Q: We are currently refinancing our home, and have already signed the good-faith agreement with the broker.
We were told at the time we should sign soon to lock in the interest rate.
Now they are telling us our interest rate will be slightly higher and they never locked in the rate when we thought they did. Can they do this?
A: I’m a little confused by your letter. Did you lock in the rate or not? If you gave the mortgage company the go ahead to lock in the rate and the mortgage company never locked it in for you, then you may have a valid complaint against the mortgage company.
If, however, you never gave them the authorization to officially lock in the rate on a specific day, then you get whatever the rate is on the day the loan was locked.
Still, it sounds to me like you’re getting the “bait and switch.” Your lender promised you a particular rate if you signed on a particular day. You signed, but didn’t get the rate. That’s baiting you with the promise of a better rate, but switching the rate on your when the lender perceives it’s too late for you to shop around to find another deal.
Another possibility is that the lender has been gambling with your interest rate (and you lost). Instead of locking in the rate, the lender is betting that rates will go down further. So, the lender waits. If the rate drops, the lender pockets more profit from the end lender who will ultimately buy your loan because it will be an “above market” rate. But if the interest rate goes up on your loan, the lender would be stuck paying out of pocket to make good on the rate.
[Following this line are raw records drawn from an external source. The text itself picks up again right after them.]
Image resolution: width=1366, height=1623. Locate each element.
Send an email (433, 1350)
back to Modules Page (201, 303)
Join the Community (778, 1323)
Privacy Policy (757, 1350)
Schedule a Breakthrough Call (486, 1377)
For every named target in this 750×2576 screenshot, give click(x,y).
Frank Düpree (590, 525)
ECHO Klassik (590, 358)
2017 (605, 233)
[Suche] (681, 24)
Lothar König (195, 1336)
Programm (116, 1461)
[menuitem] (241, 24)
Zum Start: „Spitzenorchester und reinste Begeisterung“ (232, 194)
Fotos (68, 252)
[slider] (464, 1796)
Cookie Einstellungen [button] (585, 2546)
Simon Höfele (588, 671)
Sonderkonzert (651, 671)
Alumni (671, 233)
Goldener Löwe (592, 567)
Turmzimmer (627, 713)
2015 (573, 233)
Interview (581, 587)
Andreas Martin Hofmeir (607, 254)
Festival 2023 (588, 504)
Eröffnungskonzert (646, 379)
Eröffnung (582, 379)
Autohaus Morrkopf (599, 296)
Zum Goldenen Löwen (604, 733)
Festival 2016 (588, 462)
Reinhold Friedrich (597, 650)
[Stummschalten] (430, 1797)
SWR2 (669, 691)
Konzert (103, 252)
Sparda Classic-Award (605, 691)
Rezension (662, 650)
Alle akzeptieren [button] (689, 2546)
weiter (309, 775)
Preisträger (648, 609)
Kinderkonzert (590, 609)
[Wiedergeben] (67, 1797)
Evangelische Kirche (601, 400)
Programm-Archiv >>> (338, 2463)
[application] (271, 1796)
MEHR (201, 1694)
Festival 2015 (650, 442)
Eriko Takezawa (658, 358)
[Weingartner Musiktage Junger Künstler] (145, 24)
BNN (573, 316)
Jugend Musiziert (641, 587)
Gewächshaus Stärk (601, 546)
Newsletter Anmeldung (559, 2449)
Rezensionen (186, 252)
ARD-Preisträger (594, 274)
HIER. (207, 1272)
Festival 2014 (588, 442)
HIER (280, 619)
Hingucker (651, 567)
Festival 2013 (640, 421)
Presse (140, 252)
Unless the lender can figure out a way to make you accept a higher rate.
Interest rates have gone down in the past few weeks, and at press time the official 30-year interest rate was below 6 percent.
You should also consider filing a complaint with the Attorney General’s office and the state office that regulates mortgage lenders in your state. If you copy the loan officer as well as the president of the company on your letter to these regulatory bodies, you may find that he "suddenly" has changed his tune.
But I would be wary about doing business with a shoddy lender that says one thing and delivers another. If I were you, I’d ask for the return of any cash that you paid upfront (hopefully it wasn’t much), and start shopping around for another lender. Check out current rates that are being offered by other lenders in your area at www.bankrate.com.